How weather forecasts are produced To produce weather forecasts, several large meteorological centers throughout the world take raw meteorological data gathered from weather stations all over the world — known as "global data" — and perform simulation modeling on it, explained Mahalov. However, in many areas, meteorological data is sparse and accurately forecasting a transient phenomenon such as CAT in such areas is, today, all but impossible. Accurate computer-generated forecasts would be invaluable.
Every time a center wants to produce a forecast for a given future date (such as the standard 48-hour, one-week, and two-week forecasts the major centers produce every six hours), or to "zoom in" to produce a detailed forecast for a limited geographical area, it must solve — often repeatedly — the vastly complex Navier-Stokes equations.
These 19th-century equations — so complex that in 2000 the Clay Mathematics Institute in Cambridge, Mass., offered a millennium prize for anyone producing a mathematical theory that would provide a proper understanding of them — describe the movement of air as a fluid, said Mahalov.

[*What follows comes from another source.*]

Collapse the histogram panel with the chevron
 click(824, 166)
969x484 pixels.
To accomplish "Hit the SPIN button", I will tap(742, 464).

Solving the Navier-Stokes equations to produce detailed forecasts for limited areas or conditions — a process called "nesting" — takes enormous computer capacity, so forecasts can only be carried out at centers that have very powerful supercomputers. These include centers such as NOAA's National Weather Service and the NCAR in the U.S., the UK Meteorological Office and the European Center for Medium Range Weather Forecasting in England, and the Laboratoire de Meteorologie Dynamique at the University of Paris.
But in producing high-resolution forecasts it is important to be able to solve the equations as efficiently as possible — in terms of both the energy used and the number of computations required — and to know how much uncertainty there is in the forecast, said Mahalov. For instance, it is little use forecasting that there will be CAT in a given geographical area if the forecaster can’t say at what height or in what patch of the sky it is most likely to be found.
Using multicore supercomputers to forecast
So, working with industrial partner Intel, Mahalov is applying newly developed nesting techniques to perform data simulation modeling of CAT, using "very new" technology that employs supercomputers with "multicore" parallel-processing chips.
These chips, which Mahalov said offer "unprecedented computing power," each contain many separate processors. As a result, a multicore computer the size of a shelf of books is as powerful as "many rooms" full of previous-generation supercomputers, he said.
Mahalov aims to take advantage of real-time reports of CAT obtained from meteorological sources and aircraft in flight. Airline pilots usually report CAT when they encounter it, often at the specific behest of FAA air traffic controllers monitoring their flights. Data on CAT presence can be generated by satellites monitoring atmospheric weather movements and (more accurately) by LIDAR instruments mounted in research aircraft or at ground stations.
Incorporating real-time data into a data simulation model helps make it more accurate, and is known as "nudging" the model in the trade.
In similar fashion, Mahalov is using the frequent "campaigns of measurements" conducted in the skies above the Owens Valley in California to benchmark and verify his multicore-computed CAT modeling.
The combination of strong winds and the Sierra Nevada mountains create lots of CAT in the skies above the Owens Valley, "particularly in spring, and aircraft are always flying to measure it," said Mahalov.
"Some very special days were selected when turbulence was very strong," he added. "We will benchmark and validate our model for these special campaigns of measurements. The question is whether our models can predict this" strong CAT accurately.
If they can, then in the future airline passengers may be able to travel without having to worry so much about their flights experiencing sudden bumps.